Напомнив государыне заветы великого отца, он, виновник смуты, неожиданно сбил ее с толку и незаметно из обвиняемого обратился, по сути, в обвинителя. Особа чувствительная и пылкая, Елизавета Петровна далеко не во всем следовала логике и под напором иных аргументов подчас терялась. Так произошло и теперь. А уж он, профессор Ломоносов, своего не упустил, дабы преподать урок державной особе. Ведь в своих одах он тоже не столько восхвалял ее, сколько наставлял.
Что он сказал тогда? Многое. Но главным было то, что, придав мысли блеск, он перевел потом на бумагу: «Создатель дал роду человеческому две книги. В одной показал Свое величество, в другой — Свою волю. Первая — видимый сей мир. Им созданный, чтобы человек, смотря на огромность, красоту и стройность Его здания, признал Божественное могущество по мере себе дарованного понятия. Вторая книга — Священное писание. В ней показано Создателево благоволение к нашему спасению».
«Богу — Богово, а кесарю — кесарево», — твердо и строго произнес он, не отводя взора. А дальнейшее перевел на то, что впоследствии заключил в формулу: «Не здраво рассудителен математик, ежели он хочет Божескую волю вымерять циркулем. Таков же и Богословия учитель, если он думает, что по Псалтире научиться можно астрономии или химии». Однако, разделив ипостаси единого мира, он не развел их в разные стороны, а тут же и соединил, назвав правду и веру, то есть знания, науку, просвещение, с одной стороны, и Православие — с другой, двумя сестрами.

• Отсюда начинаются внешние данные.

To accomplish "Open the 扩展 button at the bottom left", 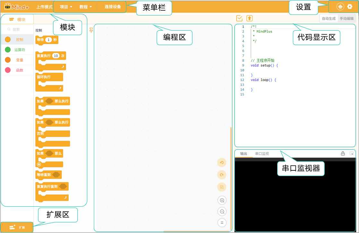I will [17, 227].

Государыня от его вдохновенной речи, — а он сам чуял, как его несла порывистая стихия, — пришла в трепет. Она не могла вымолвить слова, столь была очарована и околдована силой и мощью образов. А Иван Иванович, весь сияющий, глядел то на него, то — с некоторой тревогой — на государыню.
Мало-помалу Елизавета Петровна отошла. На лице ее опять занялся румянец. Но то ли оттого, что она была смущена своим длительным замешательством, то ли потому, что за плечами колыхалась недовольная тень, только государыня никак не могла найти верного тона и потому холодноватый блеск в ее очах никак не гаснул: «Шутник ты, Михайла Василич, — покачала она головой, — большой шутник. — И неожиданно, как она умела это делать, обратилась к Шувалову: — А не пошутить ли и нам? А, Иван Иваныч? Не нарядить ли господина Ломоносова… мужиком? На машкераде? Что скажешь, любезный?.. Мужик с дежей сбитня… А?..» «Негоже, матушка, — защищал старшего друга Шувалов, — профессора, коллежского советника — и мужиком!» «Негоже, говоришь? — помешкала императрица. — Пожалуй. Тогда пусть пошутит в фанты. Ужо будет машкерад — вот пусть и рядит. Да хорошенько шутит. — И, уже возводя державные очи на него, Ломоносова, добавила, слегка усмехаясь: — Смекаешь, Михайла Василич?..»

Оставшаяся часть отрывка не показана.